O resumo do projeto 1: numa interface de disquetes para um computador Z80 (chamado Einstein, mas sem nenhuma relação com o micro inglês) eu vi que os drives em si eram tão caros (quase $1000 cada no Brasil em 1982) que seria possível colocar um 68000 e uns 256KB de memória na placa sem aumentar muito o preço do conjunto. Ai a versão K7 do micro seria razoavelmente barata e a versão de disquetes bem poderosa.

Voltando um pouco: em 1980 eu estava no primeiro ano do curso de engenharia na Poli. Naquela época não era dividido no vestibular – a lista alfabética de 600 alunos era dividida em 10 classes de 60. Infelizmente na classe dos Josés e Joãos não tinha ninguém além de mim interessado em computadores ou eletrônica como meus amigos do colegial (que aproveitamos muito o fato da escola ficar a poucos quarteirões da Sta. Efigênia). Meu pai trabalhava na Philco-Ford (mais tarde Ford Eletrônica e hoje Visteon) e tinha muito contato com fornecedores como a Motorola. Um dia o pessoal da Motorola estava jogando fora material antigo e perguntaram para meu pai se ele gostaria de ficar com este kit:

http://www.68bits.com/mek6800d2.html

Nós construímos a máquina e eu projetei uma fonte para ela (com um transformador super pesado) que construímos também. Até então eu só conhecia o processador 8080 de um curso da revista Nova Eletrônica e foi muito bom aprender algo diferente.

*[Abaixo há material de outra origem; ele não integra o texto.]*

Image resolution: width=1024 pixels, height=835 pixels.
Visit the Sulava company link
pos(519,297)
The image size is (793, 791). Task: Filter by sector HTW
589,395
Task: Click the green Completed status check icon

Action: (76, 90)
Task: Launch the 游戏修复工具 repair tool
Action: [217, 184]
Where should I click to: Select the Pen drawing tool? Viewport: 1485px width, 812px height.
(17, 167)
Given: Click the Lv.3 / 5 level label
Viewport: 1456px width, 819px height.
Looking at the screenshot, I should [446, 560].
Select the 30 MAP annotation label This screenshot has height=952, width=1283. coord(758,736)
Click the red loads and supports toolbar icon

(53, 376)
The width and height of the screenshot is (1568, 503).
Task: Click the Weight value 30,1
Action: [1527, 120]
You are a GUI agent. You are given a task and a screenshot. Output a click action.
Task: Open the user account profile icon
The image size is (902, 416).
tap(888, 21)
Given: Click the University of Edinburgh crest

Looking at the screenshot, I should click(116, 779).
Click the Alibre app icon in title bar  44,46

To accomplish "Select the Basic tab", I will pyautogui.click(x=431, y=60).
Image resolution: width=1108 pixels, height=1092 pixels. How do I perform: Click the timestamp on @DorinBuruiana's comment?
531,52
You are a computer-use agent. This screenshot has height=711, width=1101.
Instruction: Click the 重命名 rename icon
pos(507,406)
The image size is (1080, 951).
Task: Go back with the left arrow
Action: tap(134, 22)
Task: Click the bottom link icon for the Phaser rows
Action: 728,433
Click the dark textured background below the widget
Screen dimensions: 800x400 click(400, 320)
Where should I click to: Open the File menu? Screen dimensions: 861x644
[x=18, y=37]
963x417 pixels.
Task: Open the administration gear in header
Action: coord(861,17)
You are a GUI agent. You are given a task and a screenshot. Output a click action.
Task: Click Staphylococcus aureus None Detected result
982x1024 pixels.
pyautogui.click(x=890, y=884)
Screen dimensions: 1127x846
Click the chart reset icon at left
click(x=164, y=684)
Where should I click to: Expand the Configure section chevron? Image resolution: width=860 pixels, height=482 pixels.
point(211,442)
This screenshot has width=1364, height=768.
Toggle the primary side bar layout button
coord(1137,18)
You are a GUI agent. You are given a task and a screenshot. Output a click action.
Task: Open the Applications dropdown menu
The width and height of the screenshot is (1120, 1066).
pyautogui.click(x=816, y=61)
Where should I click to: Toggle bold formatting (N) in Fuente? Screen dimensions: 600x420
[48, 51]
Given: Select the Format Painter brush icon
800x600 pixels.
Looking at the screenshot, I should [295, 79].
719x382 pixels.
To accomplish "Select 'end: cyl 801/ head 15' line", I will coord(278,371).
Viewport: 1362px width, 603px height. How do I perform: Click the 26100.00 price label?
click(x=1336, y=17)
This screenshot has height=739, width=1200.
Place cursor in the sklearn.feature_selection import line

No fim do ano vi um cartaz anunciando um curso da linguagem Algol. Normalmente era pago, mas para quem quisesse concorrer a um estágio no CCE-USP (Centro de Computação Eletrônica) seria de graça. No fim do curso teria uma primeira prova de seleção, e os selecionados fariam um curso de SPSS (Statistical Package for the Social Sciences), um de Cobol e um de computação gráfica com um projeto no PDP-11. Ai uma segunda prova selecionaria 9 estagiários para a área de software e 1 para hardware desenvolvendo placas para um sistema “home brew” com o processador 6800 que ligava vários periféricos ao Burroughs B6700.

Claro que no dia da entrevista depois das provas eu levei o manual do meu MEK6800D2 para me distrair enquanto esperava minha vez de ser chamado 😉

Meu primeiro projeto como estagiário de hardware foi uma interface para enviar mensagens para o TV Typewriter (http://en.wikipedia.org/wiki/TV_Typewriter) ligado a uma televisão gigante. O segundo projeto foi uma interface para ligar leitores óticos de cartões (da Fujitsu importados do japão, mas com plaquinhas da Edisa num pacote separado para a gente substituir as originais). Apesar do que eles diziam para os vestibulandos de que era necessário preencher com cuidado os cartões de resposta “senão o computador não consegue ler”, na verdade o conteúdo dos cartões eram datilografados em terminais por operadoras (cada cartão por duas operadoras diferentes para evitar erros). O vestibular Fuvest de 1982 foi o primeiro onde realmente o computador leu os cartões.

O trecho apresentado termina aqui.